(Data entries)
————

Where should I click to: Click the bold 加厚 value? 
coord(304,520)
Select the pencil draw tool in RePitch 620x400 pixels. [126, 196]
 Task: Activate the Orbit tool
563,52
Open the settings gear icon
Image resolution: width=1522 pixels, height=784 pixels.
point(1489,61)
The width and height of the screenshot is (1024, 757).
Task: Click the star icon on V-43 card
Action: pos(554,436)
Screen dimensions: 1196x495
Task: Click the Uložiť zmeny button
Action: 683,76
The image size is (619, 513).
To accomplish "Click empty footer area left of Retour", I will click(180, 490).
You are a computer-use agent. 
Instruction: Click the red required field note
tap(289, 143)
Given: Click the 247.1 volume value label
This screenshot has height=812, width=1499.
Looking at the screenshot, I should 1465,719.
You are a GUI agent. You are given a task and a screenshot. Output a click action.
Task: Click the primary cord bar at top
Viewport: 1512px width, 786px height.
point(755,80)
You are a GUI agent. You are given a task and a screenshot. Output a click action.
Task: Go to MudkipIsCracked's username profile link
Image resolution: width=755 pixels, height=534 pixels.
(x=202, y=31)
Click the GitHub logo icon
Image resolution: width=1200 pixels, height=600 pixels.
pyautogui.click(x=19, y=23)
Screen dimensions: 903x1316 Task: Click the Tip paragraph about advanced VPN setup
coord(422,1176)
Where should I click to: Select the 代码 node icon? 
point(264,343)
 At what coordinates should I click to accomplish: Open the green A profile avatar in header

————

[WHAT YOU NEED TO DO]
For each entry above, write out an exact copy.

[RESPONSE AREA]
Where should I click to: Click the bold 加厚 value? 
coord(304,520)
Select the pencil draw tool in RePitch 620x400 pixels. [126, 196]
 Task: Activate the Orbit tool
563,52
Open the settings gear icon
Image resolution: width=1522 pixels, height=784 pixels.
point(1489,61)
The width and height of the screenshot is (1024, 757).
Task: Click the star icon on V-43 card
Action: pos(554,436)
Screen dimensions: 1196x495
Task: Click the Uložiť zmeny button
Action: 683,76
The image size is (619, 513).
To accomplish "Click empty footer area left of Retour", I will click(180, 490).
You are a computer-use agent. 
Instruction: Click the red required field note
tap(289, 143)
Given: Click the 247.1 volume value label
This screenshot has height=812, width=1499.
Looking at the screenshot, I should 1465,719.
You are a GUI agent. You are given a task and a screenshot. Output a click action.
Task: Click the primary cord bar at top
Viewport: 1512px width, 786px height.
point(755,80)
You are a GUI agent. You are given a task and a screenshot. Output a click action.
Task: Go to MudkipIsCracked's username profile link
Image resolution: width=755 pixels, height=534 pixels.
(x=202, y=31)
Click the GitHub logo icon
Image resolution: width=1200 pixels, height=600 pixels.
pyautogui.click(x=19, y=23)
Screen dimensions: 903x1316 Task: Click the Tip paragraph about advanced VPN setup
coord(422,1176)
Where should I click to: Select the 代码 node icon? 
point(264,343)
 At what coordinates should I click to accomplish: Open the green A profile avatar in header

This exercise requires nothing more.